WHAT YOU NEED TO DO:
1 - Copy out the part of the article about the Afghan student starting with "Kevin and Nancy" and going on through "to come here.".
2 - List every person mentioned by name in the article about the Afghan student.

EXCERPT TO READ:
———

Afghan student studying in Philly enjoys Starfinder soccer program

Hussain Ali said he relishes the soccer scene at Starfinder.
Hussain Ali said he relishes the soccer scene at Starfinder.
Posted: February 14, 2012

Kevin and Nancy Peter of West Mount Airy were a little worried as they traveled to New York's JFK Airport in 2010 to pick up the young man who would be staying with them and going to high school at Friends Select.

Their concerns were for an Afghan teenager traveling alone on a one-way ticket, from Kabul through Dubai to New York.

And he was arriving on Sept. 11.

"We thought there might be helicopters over our house," Nancy Peter joked.

In reality, as a second academic year unfolds, they've added a member of the family, Hussain Ali, whose own mother in Afghanistan is committed to his education and that of his older sister, a Friends Select graduate now at college in Virginia. He went through rigorous interviews at the U.S. Embassy at home, he said, to get approval to come here.

———

INFORMATION PROVIDED:
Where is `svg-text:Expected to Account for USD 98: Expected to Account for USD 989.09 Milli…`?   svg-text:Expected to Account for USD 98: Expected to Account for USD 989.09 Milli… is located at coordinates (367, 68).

———

ANSWERS BY ITEM:
1 -
Kevin and Nancy Peter of West Mount Airy were a little worried as they traveled to New York's JFK Airport in 2010 to pick up the young man who would be staying with them and going to high school at Friends Select.

Their concerns were for an Afghan teenager traveling alone on a one-way ticket, from Kabul through Dubai to New York.

And he was arriving on Sept. 11.

"We thought there might be helicopters over our house," Nancy Peter joked.

In reality, as a second academic year unfolds, they've added a member of the family, Hussain Ali, whose own mother in Afghanistan is committed to his education and that of his older sister, a Friends Select graduate now at college in Virginia. He went through rigorous interviews at the U.S. Embassy at home, he said, to get approval to come here.

2 - Kevin Peter, Nancy Peter, Hussain Ali